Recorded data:
········
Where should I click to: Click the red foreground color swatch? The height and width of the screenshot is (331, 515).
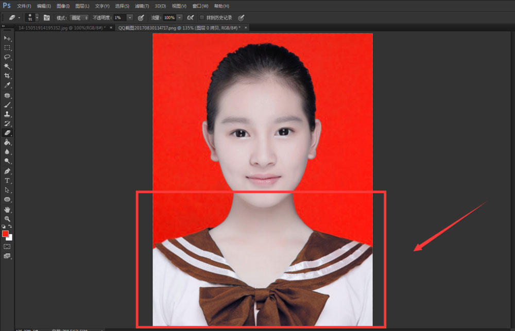(6, 233)
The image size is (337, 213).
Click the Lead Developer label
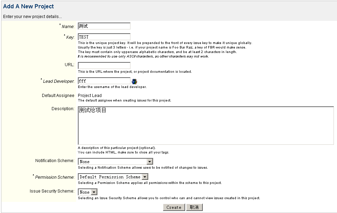click(x=58, y=81)
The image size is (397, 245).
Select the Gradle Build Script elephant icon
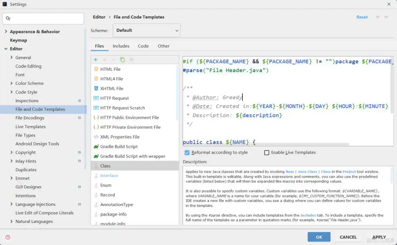(96, 146)
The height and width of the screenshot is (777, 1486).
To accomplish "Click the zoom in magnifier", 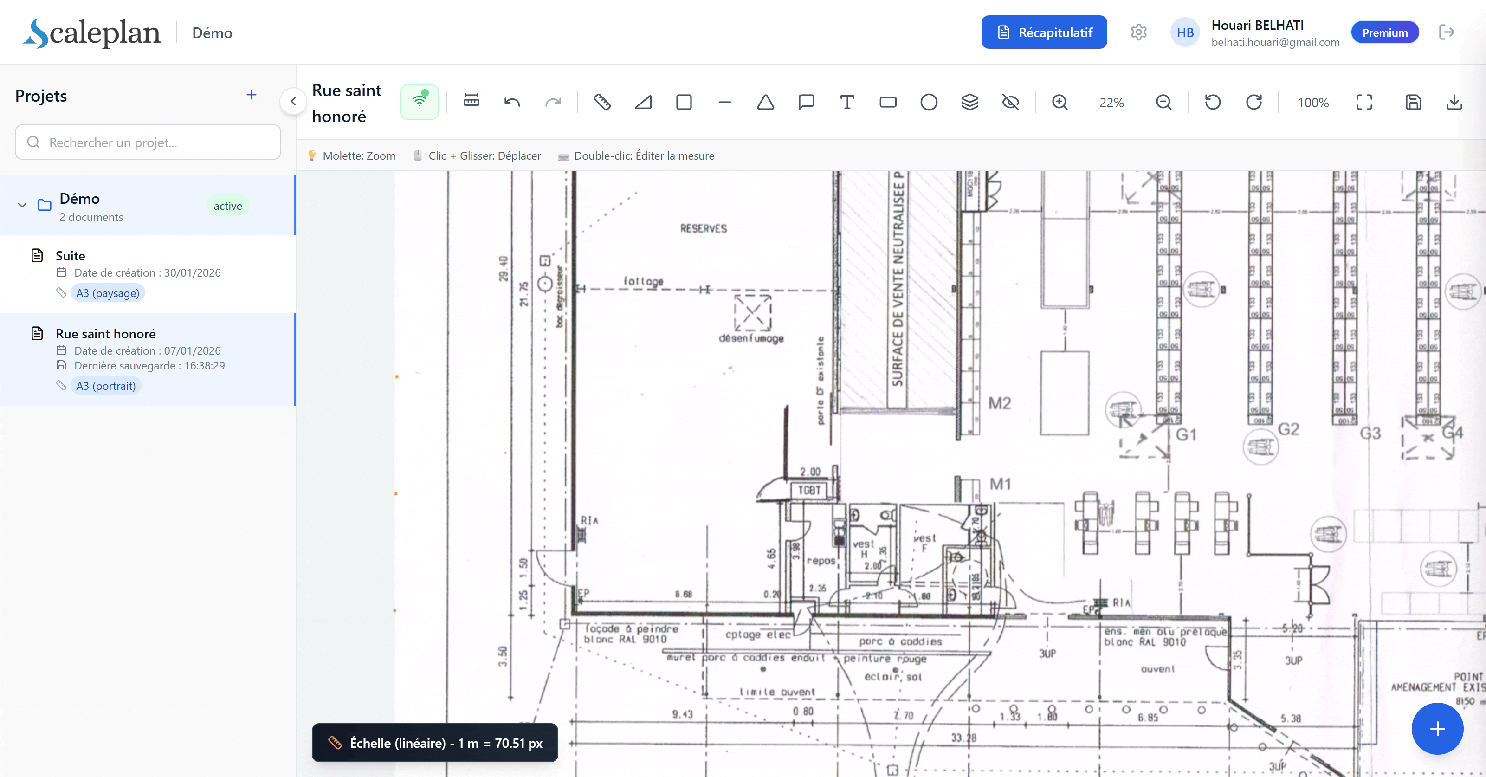I will 1060,102.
········
### Written instruction
Collect every line of the entries that contains the word "height", matching case exactly.

### Expected answer
Where should I click to: Click the red foreground color swatch? The height and width of the screenshot is (331, 515).
The height and width of the screenshot is (777, 1486).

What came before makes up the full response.